A minimally invasive mutagenesis scheme was developed to inactivate the targeted reductive domains, such as ketoreductases, dehydratases, and enoylreductases of the chosen modules of monensin PKS, leading to a library of 22 premonensin redox derivatives.42 The derivatives ER20-A, -B, and -C exhibited increased antibacterial activity against Pseudomonas aeruginosa and showed activity against B. subtilis, against which the native premonensin showed negligible activity.42 When a key S2107A mutation was introduced into the AT domain on the sixth module of the mPKS DEBS, the AT substrate specificity was switched from native methylmalonyl-CoA to fluoromalonyl-CoA.43 Taking advantage of the modularity and stepwise synthetic mode of mPKS, mutagenesis of the AT domain on either the module 2 or the module 3 led to site-selective fluorine insertion into the polyketide backbone.43 This study opens the door to generating natural product analogs added with fluorine, which has a great impact in drug optimization owing to its modulation of acidity and basicity, lipophilicity, and metabolic stability of a parent compound.44

Crystal structures of type III PKSs have facilitated structure-based enzyme engineering by mutagenesis of the residues in the active site cavity to significantly expand product diversity.4547 Based on the crystal structure of the type III PKS HsPKS1 from H. serrata, Morita et al15 performed docking simulations with models of various intermediates and found that active site residue Ser348 was crucial for the cyclization of the polyketide intermediate. A single mutation, S348G, introduced to HsPKS1 successfully extended the product chain length and created a new cyclization pattern to produce a biologically active dibenzoazepine with an expanded 6.7.6-fused ring system.

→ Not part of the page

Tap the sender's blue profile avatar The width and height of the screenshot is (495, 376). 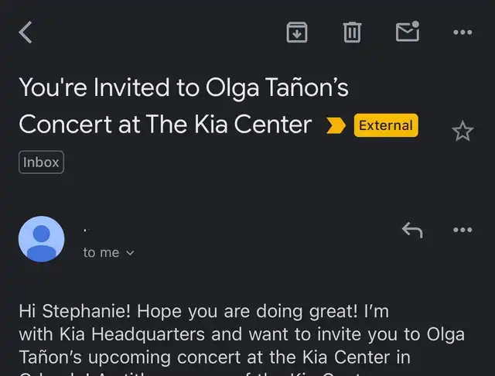[41, 239]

Multiple sequence alignments of homologous active sites facilitate sequence pattern deduction, which has been useful for altering the NRPS A domain specificity. In light of this, introduction of a single mutation K278Q to the A domain of module 10 of the CDA NRPS changed the A domain specificity from glutamic acid (Glu) to Gln, producing a Gln-containing CDA analog.48 This mutated NRPS was also capable of incorporating synthetic (2S,3R)-3-methyl glutamine (mGln) to produce an mGln-containing CDA analog,48 providing the first example of A domain modification to incorporate nonnatural amino acid into a nonribosomal peptide natural product.

Directed evolution

Directed evolution, a powerful enzyme engineering approach, has not been widely employed on natural product biosynthetic enzymes. However, there are significant advantages of applying directed evolution to combinatorial biosynthesis. Compared to more conservative changes by site-specific mutagenesis, directed evolution approaches can potentially spawn more drastic alterations of substrate specificity of domains, while restoring the impaired activity due to large changes in substrate specificity. In contrast to only one enzyme variant obtained with every successful domain swap, directed evolution methods significantly increase the throughput of enzyme variants beneficial for combinatorial biosynthesis. Last but not least, directed evolution can be accomplished even when the enzyme catalytic mechanism still remains elusive.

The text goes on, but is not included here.